A mi madre le costó reconocer que se volvía dependiente. Hacia sus últimos meses de vida se lamentaba por ser una carga para sus dos hijas. Aligeraba el peso siempre que podía. Aprendió a vomitar en silencio para no molestar a nadie, a soportar las ganas de orinar en la madrugada para que nadie tuviera que levantarse, a buscar la forma de acomodar su cuerpo para evitar las escaras, a sacar las últimas fuerzas para ir sola al baño.
Ni enferma, ni ya casi sin fuerzas, mi madre quiso
toda la atención para ella. Nunca renunció a su independencia. Pero a veces el
cuerpo no responde, se revela, no hace caso.
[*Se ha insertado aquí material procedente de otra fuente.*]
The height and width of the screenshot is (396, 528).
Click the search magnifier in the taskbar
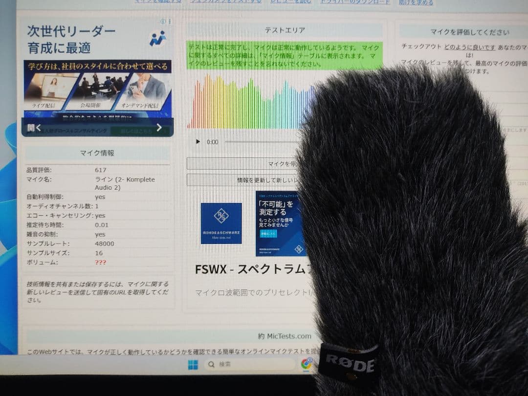coord(210,364)
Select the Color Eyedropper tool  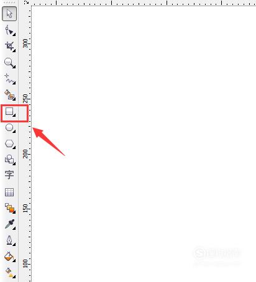pyautogui.click(x=10, y=224)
Cuando ya no pudo hacerlo sola, me miraba con
resignación. Yo trataba de consolarla recordándole cuánto hizo lo mismo por
nosotras cuando éramos niñas: “ninguna de las tres me dio trabajo nunca”, me
respondía ella.
Yo era feliz echándole el agua, aunque eso
significara una herida tras cada roce.
La última vez que la bañé me dijo que yo era
su enfermera especial. Ese día, tras una convulsión, sonrió de alegría por el
baño que le había dado. Fue la última vez que la vi sonreír.